Inflammation and Suicidal Behavior: Neurotropic Pathogens, CSF Cytokines and the Kynurenine Pathway
Teodor Postolache, M.D., University of Maryland, Baltimore
2013 Distinguished Investigator Grant
Inside the Research
Bio: Dr. Postolache received his medical degree from Cluj Napoca School of Medicine in Romania in 1982. He is currently a Professor of Psychiatry and the Director of the Mood and Anxiety Program at Maryland University’s School of Medicine.
Research Categories: Neurobiology, Genetics, International
Abstract: This study tackles suicide by examining the interaction of four domains: 1). infection (T. gondii); 2) aggression and impulsivity; 3) the immune response to infection (cytokines); and 4) neurotransmitters (kynurenine pathways). Two different groups of people with and without suicidal behavior are studied to test a comprehensive model of suicidal behavior.
There are many paths to suicidal behavior, and, for some people, it is through the body’s response to infection. Toxoplasma gondii (T.gondii) is a common parasite kept in check inside the cells of the brain by the immune system. T.gondii has been found to relate to aggression/impulsivity and to suicide attempts in some people.

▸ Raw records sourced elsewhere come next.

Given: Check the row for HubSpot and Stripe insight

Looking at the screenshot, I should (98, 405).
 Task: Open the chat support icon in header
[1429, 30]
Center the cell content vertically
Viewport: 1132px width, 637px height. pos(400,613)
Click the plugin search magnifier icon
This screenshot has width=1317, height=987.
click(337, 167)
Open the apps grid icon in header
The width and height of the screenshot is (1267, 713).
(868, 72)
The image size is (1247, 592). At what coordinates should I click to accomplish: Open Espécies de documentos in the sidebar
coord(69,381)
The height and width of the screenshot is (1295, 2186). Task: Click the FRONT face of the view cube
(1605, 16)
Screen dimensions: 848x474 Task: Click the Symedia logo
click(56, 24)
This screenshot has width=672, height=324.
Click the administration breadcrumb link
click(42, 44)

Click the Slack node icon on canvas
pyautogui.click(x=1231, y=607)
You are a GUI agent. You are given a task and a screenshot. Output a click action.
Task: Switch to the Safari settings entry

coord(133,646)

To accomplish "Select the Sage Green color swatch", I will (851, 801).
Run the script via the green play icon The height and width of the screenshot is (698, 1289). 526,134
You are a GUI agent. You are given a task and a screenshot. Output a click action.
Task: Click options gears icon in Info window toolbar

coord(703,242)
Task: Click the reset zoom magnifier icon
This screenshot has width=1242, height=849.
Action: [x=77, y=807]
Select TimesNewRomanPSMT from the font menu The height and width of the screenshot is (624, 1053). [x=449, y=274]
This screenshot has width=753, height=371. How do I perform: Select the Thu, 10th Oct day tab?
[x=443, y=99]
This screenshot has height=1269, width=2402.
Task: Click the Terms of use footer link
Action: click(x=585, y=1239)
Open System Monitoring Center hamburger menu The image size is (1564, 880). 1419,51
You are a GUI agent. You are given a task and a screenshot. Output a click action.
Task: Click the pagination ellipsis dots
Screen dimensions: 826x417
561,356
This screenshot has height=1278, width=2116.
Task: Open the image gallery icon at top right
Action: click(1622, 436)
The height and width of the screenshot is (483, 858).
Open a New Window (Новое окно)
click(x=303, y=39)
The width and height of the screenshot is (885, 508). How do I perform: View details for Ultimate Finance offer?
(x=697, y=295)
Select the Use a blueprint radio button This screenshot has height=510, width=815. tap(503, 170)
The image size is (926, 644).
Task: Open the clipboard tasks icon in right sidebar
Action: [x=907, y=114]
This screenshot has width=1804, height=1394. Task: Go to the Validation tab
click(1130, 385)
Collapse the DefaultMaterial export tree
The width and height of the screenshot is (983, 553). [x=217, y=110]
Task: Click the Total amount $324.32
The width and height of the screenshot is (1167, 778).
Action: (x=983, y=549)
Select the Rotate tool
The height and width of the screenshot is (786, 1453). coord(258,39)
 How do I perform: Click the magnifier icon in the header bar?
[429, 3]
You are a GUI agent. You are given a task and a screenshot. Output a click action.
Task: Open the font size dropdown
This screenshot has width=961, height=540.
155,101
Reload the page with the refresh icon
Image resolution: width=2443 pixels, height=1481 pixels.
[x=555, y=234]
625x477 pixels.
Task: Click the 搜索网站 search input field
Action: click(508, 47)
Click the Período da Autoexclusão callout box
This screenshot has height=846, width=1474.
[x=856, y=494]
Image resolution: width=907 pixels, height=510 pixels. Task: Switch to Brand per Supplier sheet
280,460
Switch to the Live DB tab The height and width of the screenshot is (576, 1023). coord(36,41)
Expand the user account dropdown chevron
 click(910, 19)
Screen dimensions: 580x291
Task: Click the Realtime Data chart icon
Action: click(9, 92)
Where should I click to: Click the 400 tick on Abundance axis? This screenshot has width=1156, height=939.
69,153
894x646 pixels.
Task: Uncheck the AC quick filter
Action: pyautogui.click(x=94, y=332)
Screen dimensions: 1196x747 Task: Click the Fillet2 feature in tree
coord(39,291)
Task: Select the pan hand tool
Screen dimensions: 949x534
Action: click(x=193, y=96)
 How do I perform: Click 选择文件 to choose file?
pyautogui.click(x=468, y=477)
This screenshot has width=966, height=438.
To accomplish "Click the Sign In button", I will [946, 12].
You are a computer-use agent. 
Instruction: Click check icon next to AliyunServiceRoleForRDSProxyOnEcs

The mechanism of this association is not understood. Immune molecules called cytokines play a role in communication functions in the body’s defense against T.gondii. Two other molecules that also control the relationship between the microorganism and suicidal behavior are kynurenine (KYN) and quinolinic acid. The theory is that these molecules play a role in the relationship between T. gondii and aggressive personality traits which thereby affects suicidal behavior. This study will obtain data from two sites: a site in Sweden provides the opportunity to have cytokines and quinolinic acid in the cerebrospinal fluid from people who recently made a suicide attempter and a comparison group (98 in each group), and the other site in Germany provides 950 patients with schizophrenia (351 past attempters, 599 nonattempters) and a comparison group of 1000 healthy individuals. Examining these data should provide a solid stepping stone for future interventional studies.
Impact: Understanding different pathways to suicide allows for more personalized interventions.